Publication of Circular, Notice of GM and Update

16 September 2020

PREMIER GLOBAL INFRASTRUCTURE TRUST PLC (“PGIT” or the “Company”)

and

PGIT SECURITIES 2020 PLC (“PGIZ”)

(together, the “Group”)

Publication of Circular, Notice of General Meeting and zero dividend preference (“ZDP”) share Class Meeting (together, the “Notice of Meetings”) in relation to proposed amendment to the Company’s investment policy and name change

Update regarding PGIZ’s scheduled wind up

The Company announces that it will today post to its ordinary shareholders in PGIT and ZDP shareholders in PGIZ (together, the “Shareholders”) a circular (the “Circular”) in relation to the Company seeking approval from Shareholders to amend its investment policy and, if the Company’s new investment policy is adopted, to change its name to Premier Miton Global Renewables Trust PLC (together, the “Proposals”).

These changes will see the Company move away from its previous emphasis on investments in equity and equity-related securities of companies operating in the energy and water sectors generally, as well as other generic infrastructure investments, to a more targeted investment proposition that is dedicated to renewable energy and sustainable infrastructure investments.

The Board believes that this change in investment strategy will build on the Company's current investments in the renewable energy sector, as well as its other related sustainable infrastructure investments, and will best secure the Company's future success by affording existing and potential new ordinary shareholders the opportunity to access attractive financial investments in the growing renewable energy market, which has significant investment capacity.

The proposed amendments to the Company’s investment policy are set out in the Appendix to this announcement.

Implementation of the Proposals requires the approval of ordinary shareholders and is therefore conditional on the passing of the resolutions to approve the change in investment policy and name that will be proposed at a general meeting to be held at 12:10 p.m. (or, if later, immediately after the conclusion of the ZDP class meeting) on 9 October 2020, notice of which is set out in the Circular.

In addition, any material change to the Company's investment policy may only be made with the prior sanction of ZDP shareholders in PGIZ, the Company's subsidiary.
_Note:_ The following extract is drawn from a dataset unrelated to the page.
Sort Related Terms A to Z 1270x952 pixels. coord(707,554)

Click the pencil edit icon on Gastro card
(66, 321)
As such, the change to the Company's investment policy is also conditional on the passing of a resolution that will be proposed at a separate ZDP class meeting to be held at 12:00 p.m. on 9 October 2020, notice of which is also set out in the Circular.

The Circular, Notice of Meetings, together with the forms of proxy, will be submitted to the National Storage Mechanism and will shortly be available for inspection  at https://data.fca.org.uk/#/nsm/nationalstoragemechanism and will also be available to download from the Company's website https://www.premierfunds.co.uk/premier-global-infrastructure-trust-plc. Each of the documents may also be obtained from the Company Secretary. 
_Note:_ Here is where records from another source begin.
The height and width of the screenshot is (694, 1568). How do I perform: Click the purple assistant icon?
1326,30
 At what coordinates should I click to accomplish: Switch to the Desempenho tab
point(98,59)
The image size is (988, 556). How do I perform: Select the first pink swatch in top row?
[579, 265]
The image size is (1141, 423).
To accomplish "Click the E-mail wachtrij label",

Update regarding PGIZ’s scheduled wind up

The Company also provides a separate update in relation to PGIZ.

Following the approval by the Company’s shareholders of the resolution at this year's annual general meeting to continue the Company’s life until the annual general meeting in 2025, the Board has considered the various options that may be available for refinancing the ZDP shares nearer to the scheduled winding up of PGIT Securities 2020 PLC on 30 November 2020.  It is noted that upon its scheduled winding up ZDP shareholders in PGIT Securities 2020 PLC have a right to receive a final capital entitlement of 125.6519p per ZDP Share (approximately £30.2 million in total).
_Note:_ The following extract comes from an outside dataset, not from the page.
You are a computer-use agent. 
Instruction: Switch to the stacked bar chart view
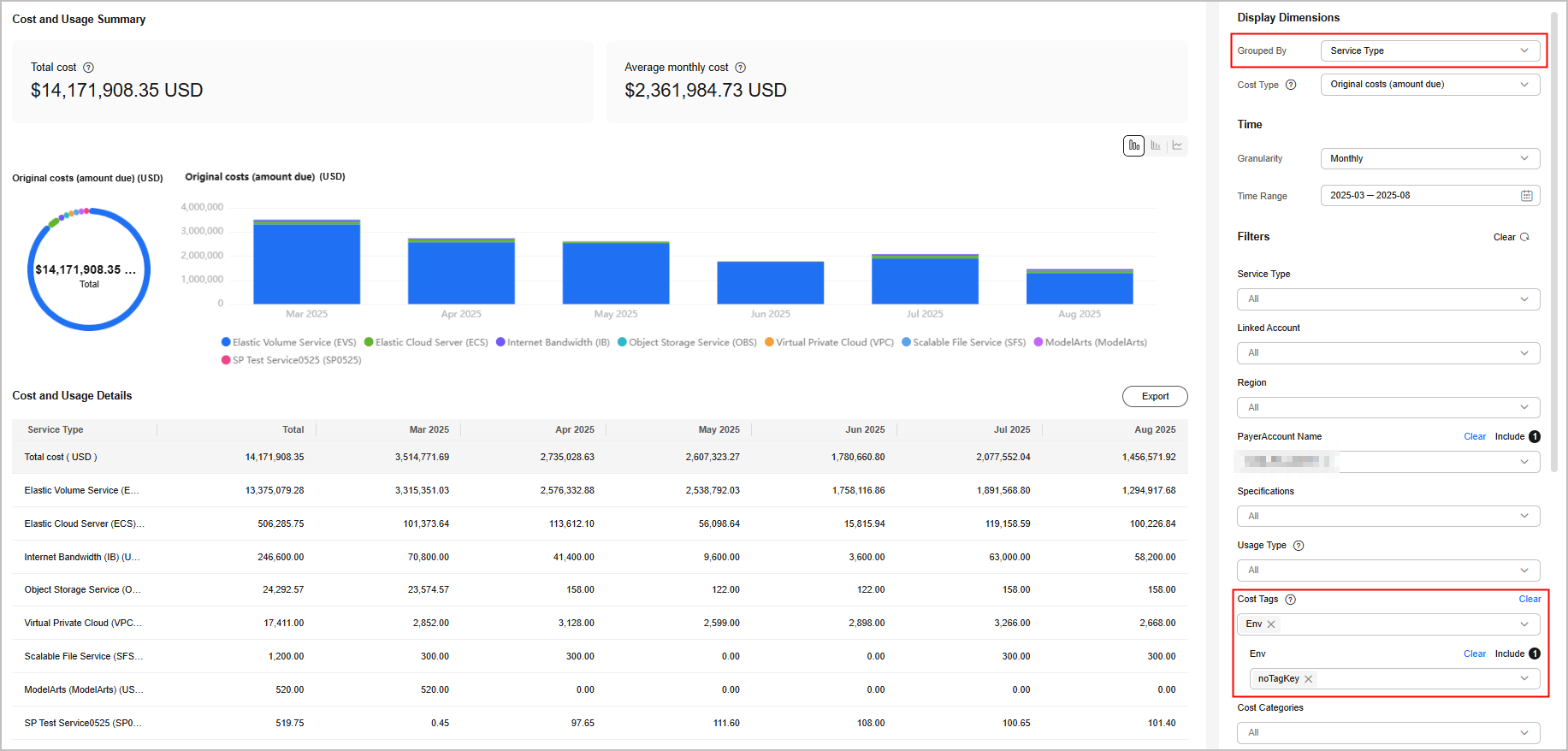(1133, 145)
The options being considered by the Board include the issuance by the Group of a follow-on zero dividend preference share, to allow ZDP shareholders who wish to do so the opportunity to roll over their investment into a similar investment, for which the Board believes there would be sufficient demand.

Against this background, the Board has requested the Group’s manager, Premier Fund Managers Limited, and its financial adviser, Nplus1 Singer Advisory LLP, to consult with certain of the Group’s ZDP shareholders to ascertain their views.  A further announcement will be made regarding the feedback from these consultations in due course.

Enquiries:

Premier Fund Managers Limited      + 44 (0) 1483 30 60 90
James Smith
Claire Long
N+1 Singer +44 (0) 20 7496 3000
James Maxwell
Iqra Amin

Appendix

If approved by ZDP shareholders at the ZDP class meeting and ordinary shareholders at the general meeting, the Company's investment policy will be restated, as will the means by which the Company will achieve its investment objective, as follows with effect from the end of the general meeting:

Investment objective

The investment objectives of the Company are to achieve a high income from, and to realise long-term growth in the capital value of its portfolio. The Company seeks to achieve these objectives by investing principally in equity and equity related securities of companies operating primarily in the renewable energy  sector, as well as other sustainable infrastructure investments.

Investment policy

The investment policy of the Company is that, in normal market conditions, the portfolio of the Company should consist primarily of a diversified portfolio of equity and equity-related securities of companies operating in the renewable energy  sector, as well as other sustainable infrastructure investments. There are no restrictions on the proportion of the portfolio of the Company which may be invested in any one geographical area or asset class but no more than 15 per cent. of the Company’s assets, at the time of acquisition, will be invested in securities issued by any investee company. The Company may also invest up to 15 per cent. of its gross assets in investment companies provided they themselves invest in renewable energy and other sustainable infrastructure. However, not more than 10 per cent. of the Company’s gross assets may be invested in other UK listed closed-ended investment funds unless such funds themselves have published investment policies to invest not more than 15 per cent. of their total assets in other UK listed closed-ended investment funds (provided they themselves invest in renewable energy and other sustainable infrastructure). The Company may invest up to 15 per cent. of its gross assets in unquoted securities.

There are no borrowings under financial instruments or the equivalent of financial instruments but investors should be aware of the gearing effect of ZDP shares within the Group’s capital structure. The Company’s policy is not to employ any gearing through long-term bank borrowing. The Group can, however, employ gearing through the issue of ZDP shares by a subsidiary of the Company. The Group is not subject to a maximum level of such gearing save that the number of new ZDP shares that may be issued is limited by the applicable cover test in respect of those ZDP shares.

The Company will manage and invest its assets in accordance with its published investment policy. Any material change to this policy will only be made with the approval of ordinary Shareholders by ordinary resolution and the prior sanction of a special resolution of ZDP shareholders, unless otherwise permitted by the Listing Rules.